Mexican President Enrique Peña Nieto woke up to another media scandal this morning as an investigative report hit newsstands implicating Federal Police in last September's attack on Ayotzinapa students. The report, published today in Mexican news magazine Proceso, alleges that the Peña Nieto administration has been covering up the federales' role in the incident for over two months.
But two survivors of the attack interviewed by Fusion late last night were unable to corroborate the allegations that federal cops were directly involved in the shooting, suggesting the incident is far from resolved
The official version of what happened on the night of Sept. 26 was that local municipal police, acting on the orders of Iguala Mayor José Luis Abarca and his wife, attacked several buses of students on multiple occasions, killing three, and capturing 43 more. The attacks were allegedly ordered to prevent the students from protesting the mayor and his wife, who was presenting a speech that evening. The collared students were then handed over to the Guerreros Unidos drug gang, which in turn killed, dismembered and burned the victims, according to the government. The ex-mayor and his wife have since been captured and Argentine forensic experts have positively identified the charred remains of one of the 43 missing students — a discovery that appeared to partially validate the official version of events.
Today's article in Proceso — an investigation by journalists Anabel Hernandez and Steve Fisher, in conjunction with the Program for Investigative Reporting at the University of Berkeley, California — offers a different account of what went down.
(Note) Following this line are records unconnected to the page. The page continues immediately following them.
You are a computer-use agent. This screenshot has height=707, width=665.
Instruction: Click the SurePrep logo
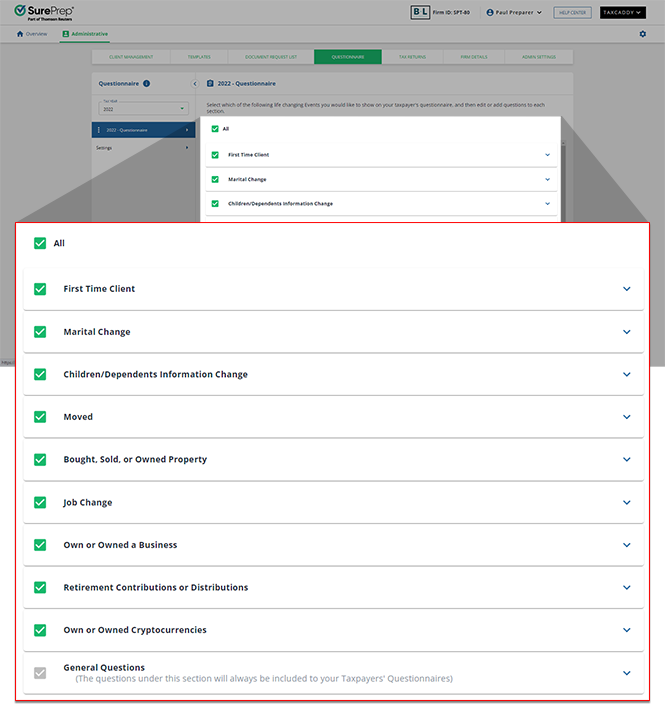[x=44, y=12]
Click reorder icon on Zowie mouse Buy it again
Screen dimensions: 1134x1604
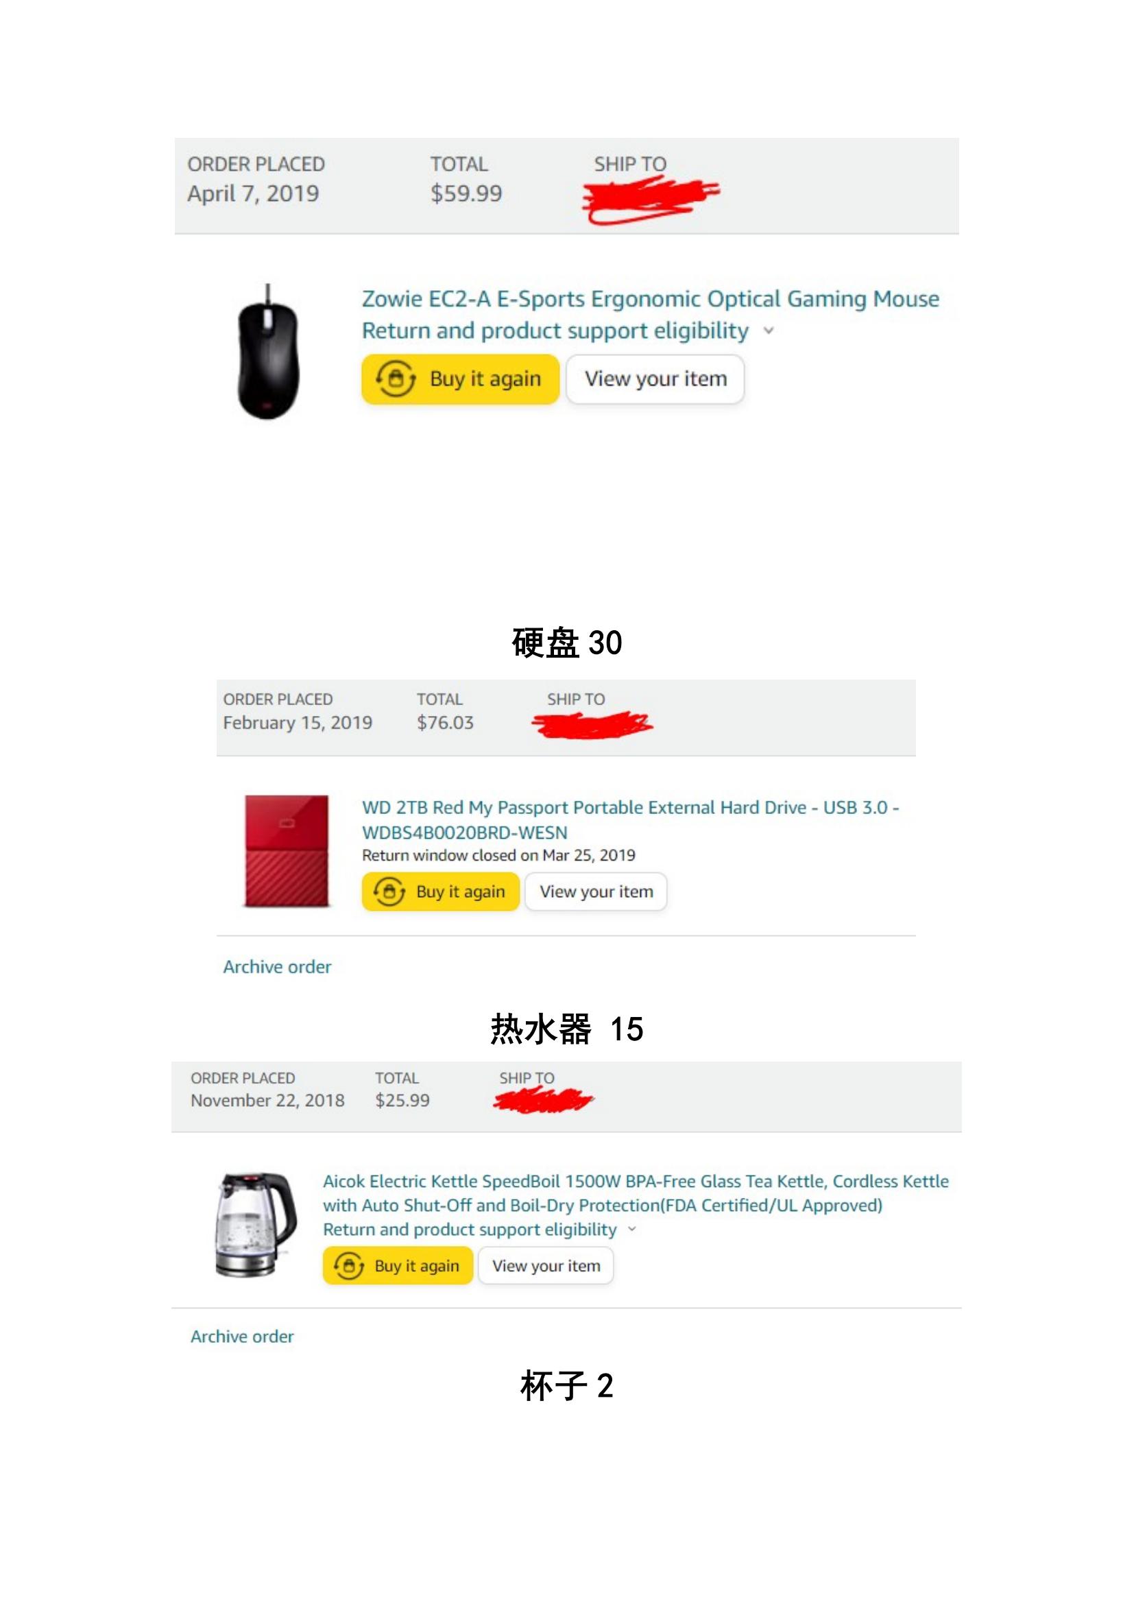pos(395,379)
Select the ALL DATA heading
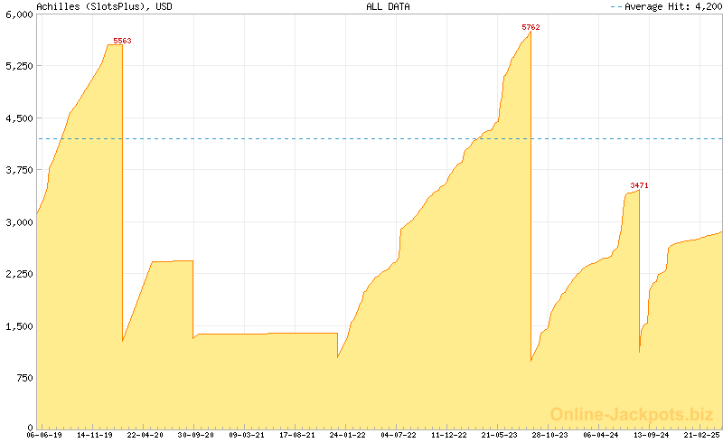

The investigation claims the state and federal government were also involved in the crime, and the army was complicit. The investigative report, based on interviews, testimonies, cellphone videos, and apparently leaked documents from the government's investigation, mentions no evidence of Guerreros Unidos involvement. But the report alleges that at least five of the incarcerated gang members were illegally plucked off the streets and tortured before confessing to the crime.
No clear motive was offered for the attacks on the students, but the reporters claim that the incident "was not only against the students, but against the political and ideological structure of the school.” The report says the Ayotzinapa students were monitored by state and federal authorities from the moment they left their campus around 6 p.m. on the night of the attacks.
The reporters would not divulge how they obtained any of the information cited in their investigation, or allow Fusion to review any of their documents. However, a released cellphone video allegedly shot by one of the students during the attack includes an audio track of someone's saying there are federal police at the scene (the federales never actually appear in the video).
An excerpt of the investigative report published Saturday night on Proceso.com claims “the attack was orchestrated and executed by federal police, with the complicity or collaboration of the army.”
However, two Ayotzinapa student survivors interviewed by Fusion say they didn't see any Federal Police involved in the attacks.
Uriel Ruiz says he and others survived the first attack by taking cover behind a bus until municipal police officers let them go, with a warning to leave town. "The federal cops never came, there were only municipal cops," Ruiz told Fusion.
During the second attack of the night Ruiz claims he saw unidentified shooters wearing black uniforms and ski masks.
Fellow survivor Omar Garcia agrees he didn't see any Federal Police at either shooting. But he too saw what he described as comando types dressed in black uniforms and ski masks shooting at the students during the second attack.
“They were shooting with a knee on the ground, and some positioned themselves by lying on their stomachs,” Garcia told Fusion in a phone interview Saturday night.
He's not clear who those men were, but assumes they were military.
The Proceso investigation found no indication that the military was directly involved in any of the shootings, but found evidence to suggest the regional army command was aware of what was happening at the time. The journalistic investigation suggests that the way the events unfolded, and the degree of specialized training witnessed in the attacks, indicates it was a professional operation above the paygrade of the municipal police who took the fall for the crime.
Proceso asked federal prosecutors to respond to the allegations in their article. "The prosecutor said that the investigation will continue to its final consequences," said a member of the prosecutor's office, who spoke on the condition of anonymity. " “The questions that you are asking me are part of the investigation."
On the night of Sept. 26, a total of six people were killed — including three soccer players mistaken for the Ayotzinapa students — 29 injured and 43 disappeared. The federal government took over the investigation from state authorities on Oct. 4, which is when the official cover-up started, according to the Proceso investigation.
The incident has exposed the level of corruption and violence that has gripped Mexican society and led to a crisis of governability for the embattled Peña Nieto administration.